The bell rang. It always did, sooner or later.
After her last class she went to her locker for her jacket. Linda Jensen and Patti Stryker were talking in the next aisle. They were discussing the propriety of letting a boy take you to a drive-in. Linda was saying, “What it depends on is the boy. I mean, it’s all up to the individual. If you trust him it’s one thing, but if he’s got a reputation, you know, then you’re going to have a reputation. Not mentioning any names, but you know what I mean.”
She had only been to drive-ins with her parents. Once in a while her father would be in a good mood and they would do something as a family. It always made her feel good when they started out, but it, never stayed good throughout the entire evening. Sooner or later something invariably went wrong and she wound up sorry they went at all.

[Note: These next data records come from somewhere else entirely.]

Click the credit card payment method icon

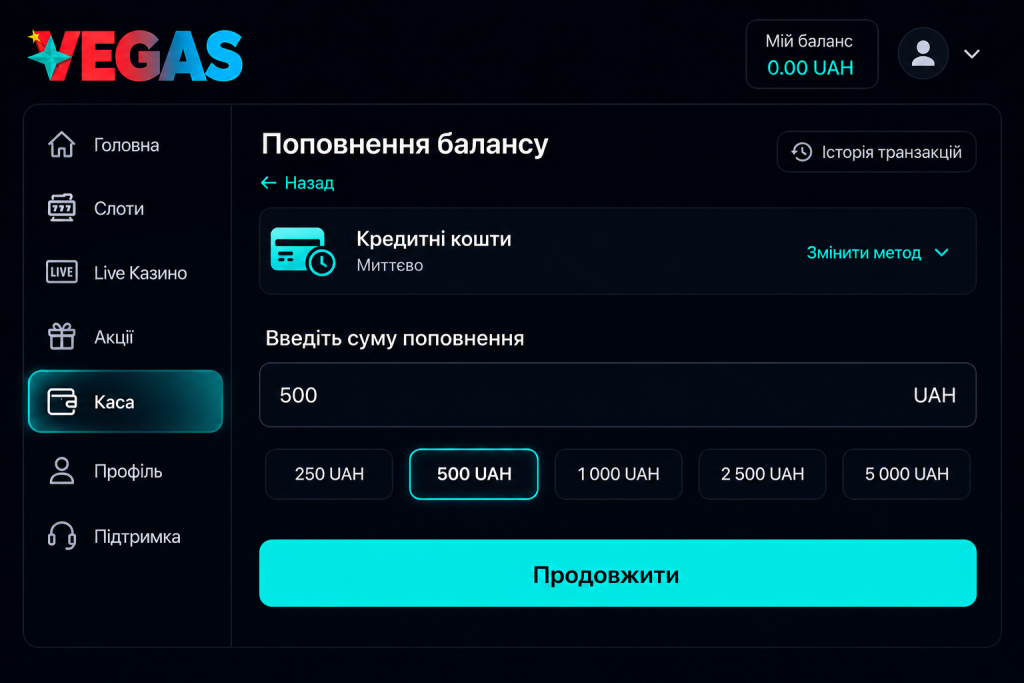tap(303, 251)
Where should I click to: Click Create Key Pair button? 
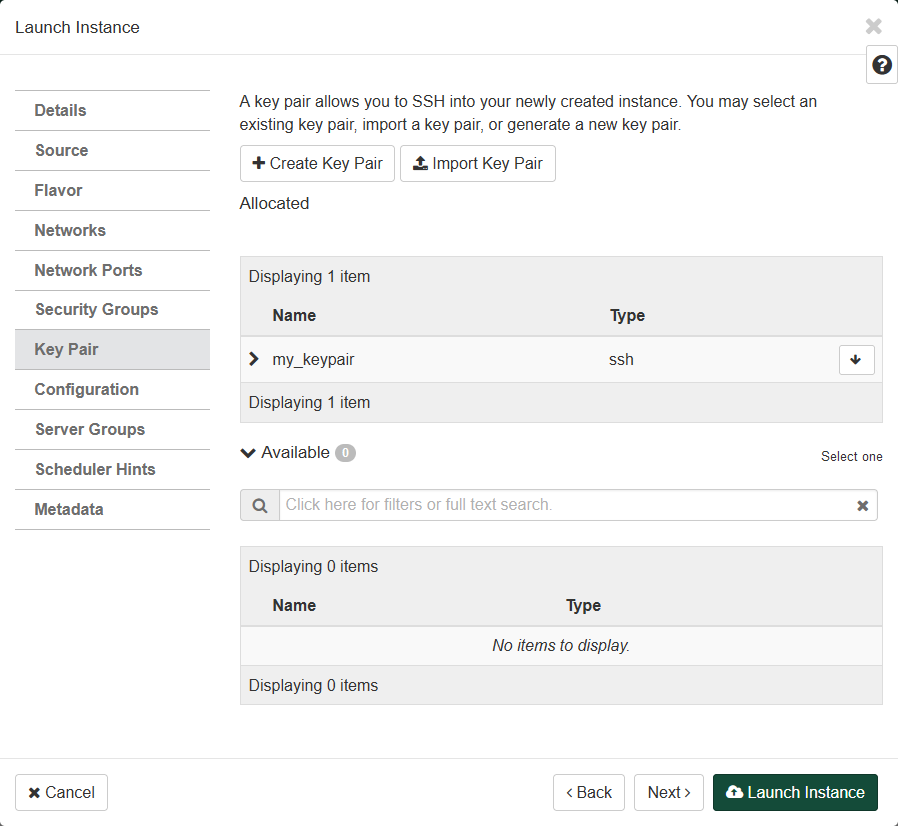[317, 164]

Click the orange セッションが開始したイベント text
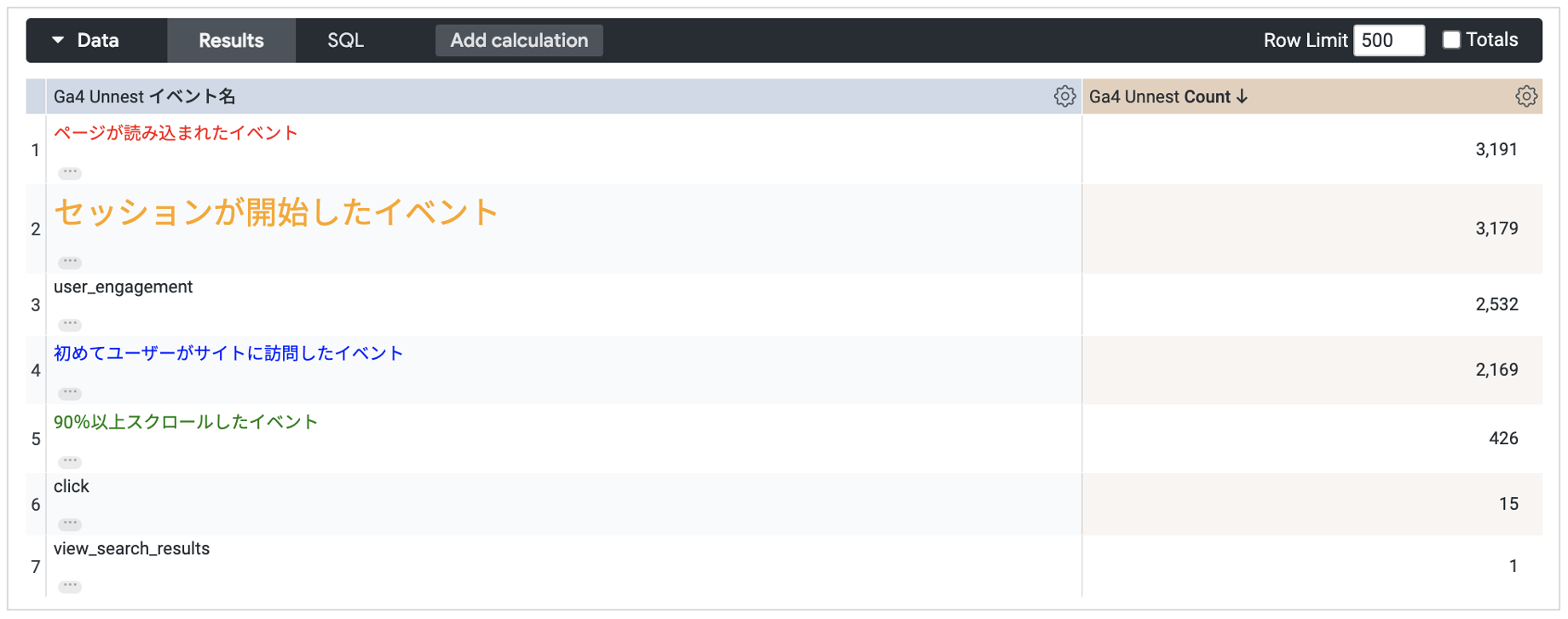(x=276, y=212)
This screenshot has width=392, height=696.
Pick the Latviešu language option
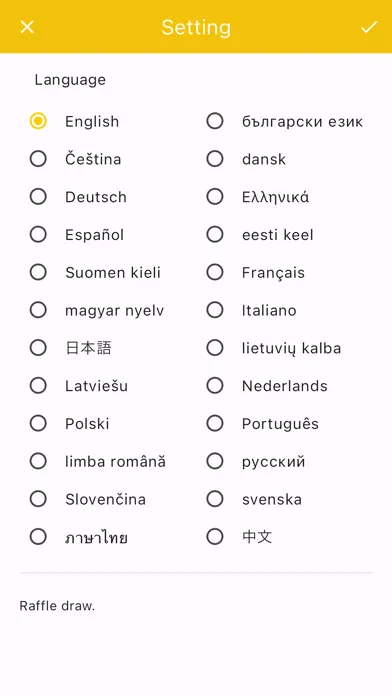(38, 385)
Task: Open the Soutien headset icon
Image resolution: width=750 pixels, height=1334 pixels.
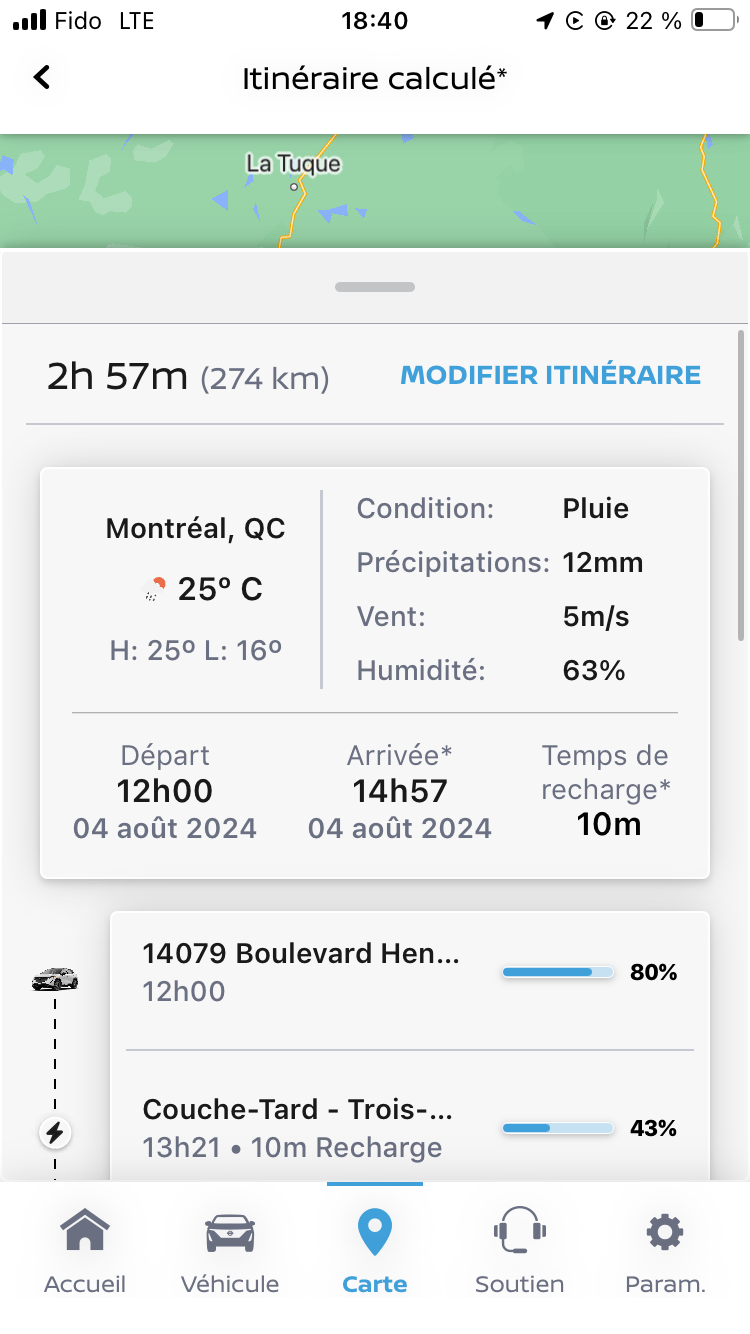Action: (x=519, y=1232)
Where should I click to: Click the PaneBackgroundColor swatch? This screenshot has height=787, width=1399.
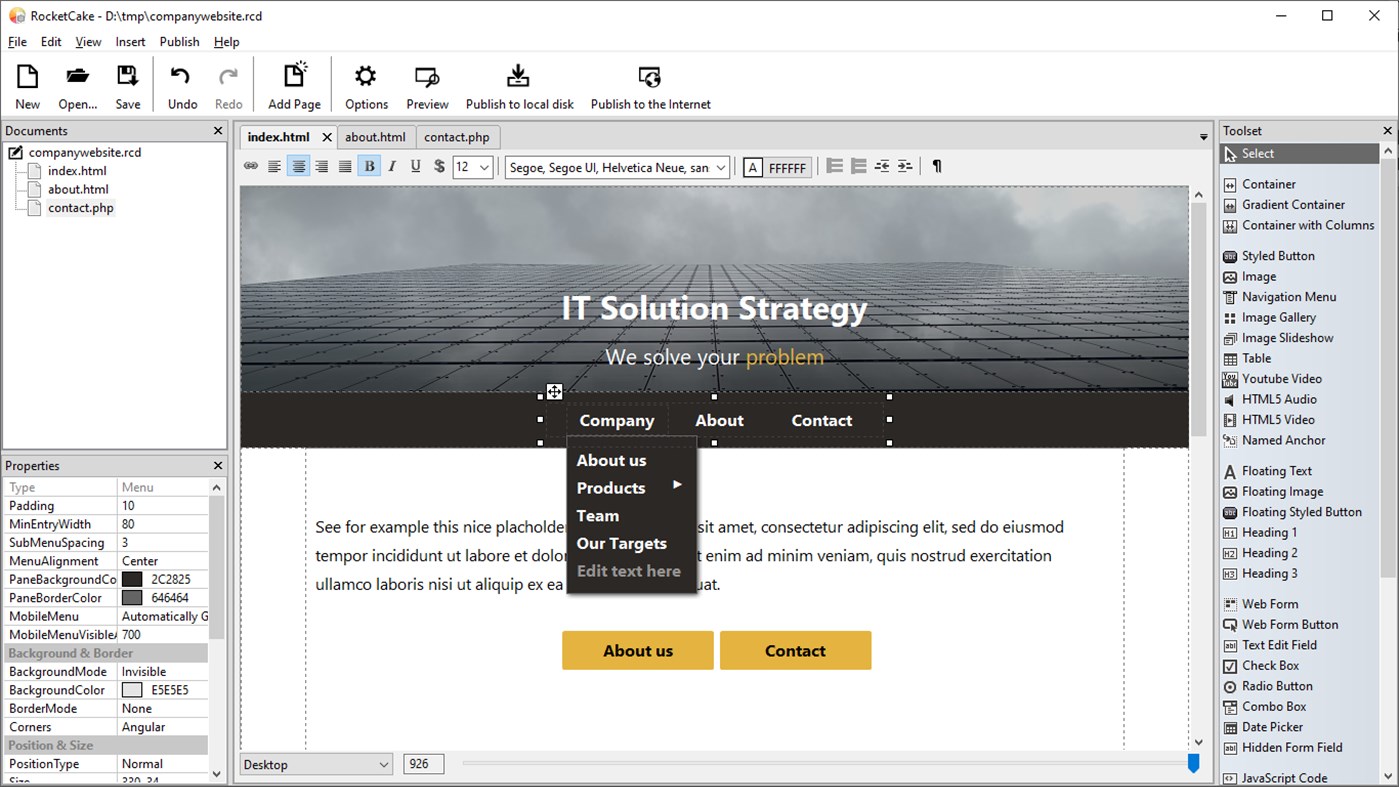point(131,578)
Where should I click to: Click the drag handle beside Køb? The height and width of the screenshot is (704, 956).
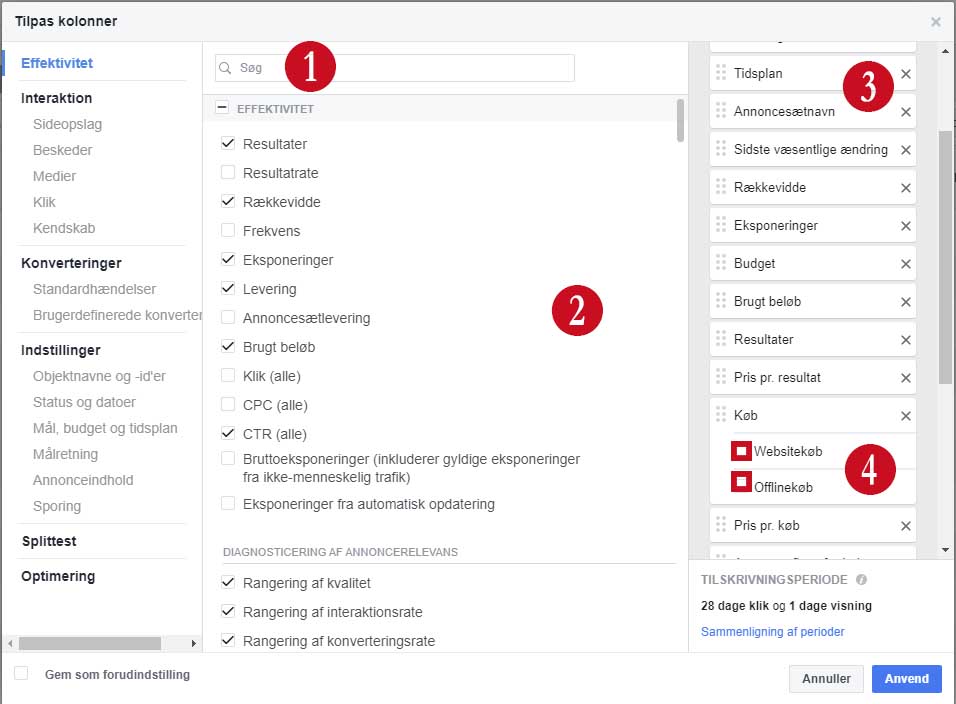click(723, 415)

There were two drive-ins nearby, one just south of town, the other on Route 30 about halfway between Grand Island and Central City. In Grand Island itself there were two regular movie theaters. The Grand now showed nothing but X-rated films. The Orpheum was running a picture with Ali MacGraw and Steve McQueen. She had seen it the day before yesterday and thought about seeing it a second time.
She started walking toward the theater, then changed her mind. The bill was due to change tomorrow, and she had seen the coming attractions and wanted to see the new picture. She couldn’t remember the name of it now, but Robert Redford was in it, and Cybill Shepherd, and she liked them both. She couldn’t really afford movies two days in a row.
She walked home. There was a bus she could have taken but it was a nice day and she preferred to walk. It wasn’t to save money; she wound up stopping at the Corner Lunch and spending more than busfare on a Coke and Screenplay magazine. She walked because walking took longer and she wanted to postpone returning to her house.